Too often, time-pressed primary care physicians are offering the testing without allotting the necessary time for in-depth counseling, he said.
“Yes, it is an exciting test and a good test, but it certainly is not a perfect test ... and I am hesitant for families to make decisions about pregnancy management based solely on NIPS unless there were obvious birth defects detected on prenatal ultrasound that were consistent with the NIPS findings,” he said.
For example, if an ultrasound shows holoprosencephaly, and NIPS shows trisomy 13, the likelihood of trisomy 13 is greater than 95%, he explained, adding that other scenarios, such as detecting partial deletions or duplications, is much less clear.

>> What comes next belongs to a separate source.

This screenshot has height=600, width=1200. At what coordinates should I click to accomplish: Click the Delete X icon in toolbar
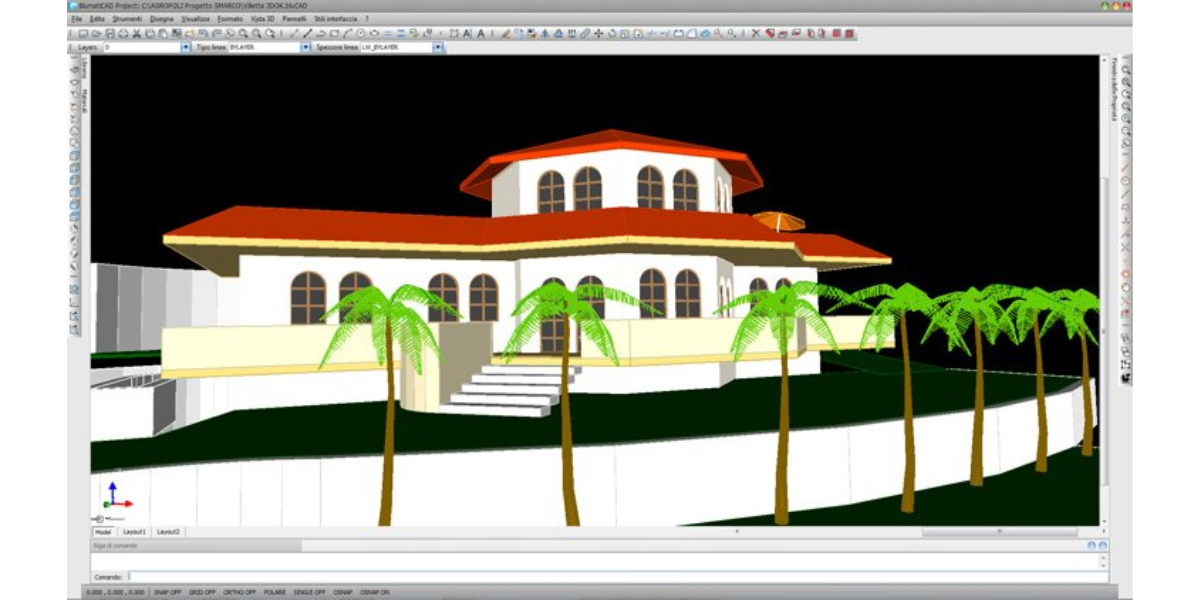point(756,33)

“Most patients who receive this screening should receive genetic counseling from a certified genetic counselor prior to having the test,” he said. “When we’re talking about very significant diagnoses that may alter the management of pregnancy, I think we need to be 100% correct. Yes, there is high specificity and sensitivity, and for most of the disorders – especially the trisomies – it has good positive predictive value. But it is not perfect, and I think we need to go into that with our eyes open, and families need to go in with their eyes open.”

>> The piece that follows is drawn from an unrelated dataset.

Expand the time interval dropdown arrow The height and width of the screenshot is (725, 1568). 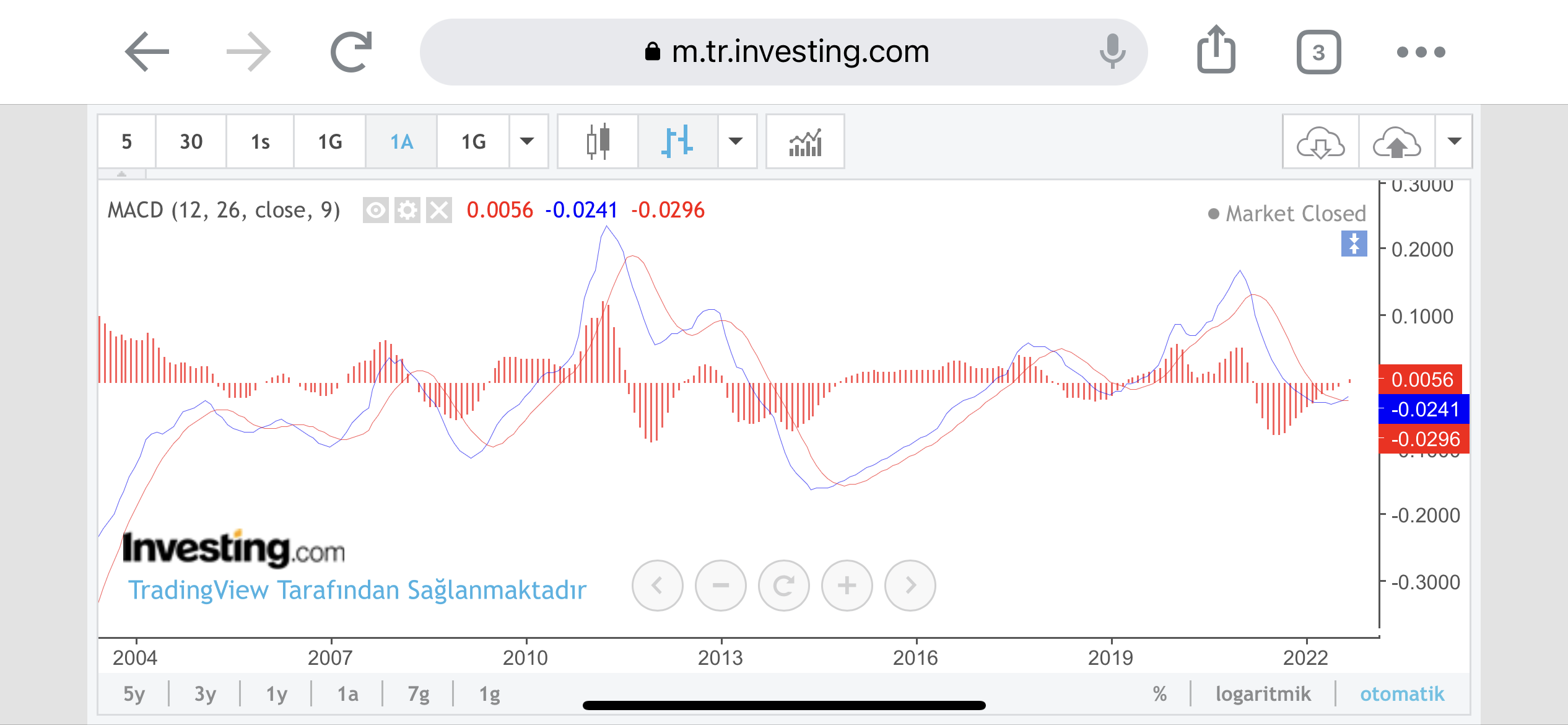527,142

Jennifer Stallworth, one of the genetic counselors at Greenwood Genetic Center, explained that her role is to counsel patients who may be considering the test, including informing them about the risk for chromosomal conditions in their pregnancies, and discussing the pros and cons of NIPT, compared with other screening and diagnostic testing options.
“I also counsel patients who have already had the test completed, and whether the results are normal or abnormal, I try to help them understand how that result has changed our understanding of the risk for a chromosome disorder in the pregnancy,” she said.
She, too, noted that the excitement about these tests stems largely from a desire to improve upon existing screening methods.
“I think everyone would like to have a risk-free alternative to amniocentesis and [chorionic villi sampling], but we are not yet to that point with NIPT,” Ms. Stallworth said. “I would continue to advise doctors and patients that these tests are a good way to screen for major chromosome conditions, but it is still important to consider all of a patient’s risk factors and to remember that invasive diagnostic testing offers the most complete information at this time.”